ENZYME PATTERN-DIRECTED CHEMOTHERAPY - SYNERGISTIC INTERACTION OF 3-DEAZAURIDINE WITH D-GALACTOSAMINE

Abstract

An experimental approach in which the specialized enzymatic pattern characteristic of the tissue of origin of a tumor might be exploited to target and enhance drug selectivity was tested. The D-galactosamine induced depletion of UTP (primarily a hepatic event) was employed to enhance growth inhibition caused by 3-deazauridine. As predicted, the drug effect was most pronounced in the slower growing, well differentiated rat hepatoma lines where the activities of certain hepatic metabolic pathways and enzymes, though decreased, were still operative.

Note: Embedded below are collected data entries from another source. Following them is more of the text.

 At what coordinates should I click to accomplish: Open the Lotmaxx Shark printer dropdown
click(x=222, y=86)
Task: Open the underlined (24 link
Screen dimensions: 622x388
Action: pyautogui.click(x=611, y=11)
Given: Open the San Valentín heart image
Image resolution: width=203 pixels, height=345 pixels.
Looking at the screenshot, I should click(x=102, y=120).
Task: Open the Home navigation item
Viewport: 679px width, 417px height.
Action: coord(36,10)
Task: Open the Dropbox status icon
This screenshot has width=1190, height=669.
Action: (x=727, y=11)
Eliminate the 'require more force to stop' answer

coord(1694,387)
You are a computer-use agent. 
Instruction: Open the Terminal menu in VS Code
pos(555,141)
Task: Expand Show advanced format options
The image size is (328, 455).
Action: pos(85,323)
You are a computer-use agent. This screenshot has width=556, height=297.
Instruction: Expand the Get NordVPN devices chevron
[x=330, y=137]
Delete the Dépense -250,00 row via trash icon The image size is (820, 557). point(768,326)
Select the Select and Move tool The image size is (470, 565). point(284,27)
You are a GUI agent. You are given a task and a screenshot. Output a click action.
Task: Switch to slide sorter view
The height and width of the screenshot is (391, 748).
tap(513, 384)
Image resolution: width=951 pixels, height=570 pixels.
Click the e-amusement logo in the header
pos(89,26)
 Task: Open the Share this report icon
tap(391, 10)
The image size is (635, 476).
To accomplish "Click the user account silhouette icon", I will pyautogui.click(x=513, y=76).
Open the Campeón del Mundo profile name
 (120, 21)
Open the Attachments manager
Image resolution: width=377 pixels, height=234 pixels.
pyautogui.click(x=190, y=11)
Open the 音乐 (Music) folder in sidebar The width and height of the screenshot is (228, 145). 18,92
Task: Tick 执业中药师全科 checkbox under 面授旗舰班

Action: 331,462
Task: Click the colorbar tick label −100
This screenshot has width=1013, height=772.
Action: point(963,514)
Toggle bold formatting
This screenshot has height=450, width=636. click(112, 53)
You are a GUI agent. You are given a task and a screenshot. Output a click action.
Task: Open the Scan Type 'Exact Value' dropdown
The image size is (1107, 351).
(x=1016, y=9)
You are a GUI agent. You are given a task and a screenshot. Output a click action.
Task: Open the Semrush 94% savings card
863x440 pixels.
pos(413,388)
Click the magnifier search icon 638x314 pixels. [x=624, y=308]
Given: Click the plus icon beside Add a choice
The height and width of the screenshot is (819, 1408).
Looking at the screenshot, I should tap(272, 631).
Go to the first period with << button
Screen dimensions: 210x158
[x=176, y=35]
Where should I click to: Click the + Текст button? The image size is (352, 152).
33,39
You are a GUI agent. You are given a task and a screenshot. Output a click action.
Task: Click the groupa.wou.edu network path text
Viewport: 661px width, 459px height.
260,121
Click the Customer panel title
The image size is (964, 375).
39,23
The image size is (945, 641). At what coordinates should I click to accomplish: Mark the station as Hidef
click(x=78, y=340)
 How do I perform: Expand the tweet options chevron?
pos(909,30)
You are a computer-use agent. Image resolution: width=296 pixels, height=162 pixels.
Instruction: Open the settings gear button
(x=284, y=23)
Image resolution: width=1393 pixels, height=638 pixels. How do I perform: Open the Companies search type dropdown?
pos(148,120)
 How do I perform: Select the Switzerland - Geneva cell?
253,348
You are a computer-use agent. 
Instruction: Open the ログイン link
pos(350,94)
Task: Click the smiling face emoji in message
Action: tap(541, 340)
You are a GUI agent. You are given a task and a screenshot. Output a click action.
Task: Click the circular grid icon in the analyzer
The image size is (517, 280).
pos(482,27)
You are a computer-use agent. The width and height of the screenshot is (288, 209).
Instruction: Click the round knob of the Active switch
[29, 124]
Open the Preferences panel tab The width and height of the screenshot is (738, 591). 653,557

The interactions of D-galactosamine and cytosine arabinoside with 3-deazauridine were examined in vitro in 4 liver tumor cell lines and 2 nonhepatic lines. The effects of D-galactosamine and 3-deazauridine on the growth of the Morris hepatoma cell lines 3924A, 8999S and 8999R were synergistic. On the Novikoff hepatoma and nonhepatic cell lines they were only additive. The combination of 3-deazauridine with cytosine arabinoside gave approximately additive growth inhibition with all cell types, without selective toxicity toward the hepatocellular lines. Results of growth inhibition studies with the combination of D-galactosamine and cytosine arabinoside and combinations of all 3 agents are also presented. These results are analyzed in the context of the regulation of hepatic pyrimidine nucleotide metabolism and the design of enzyme pattern-directed drug selectivity.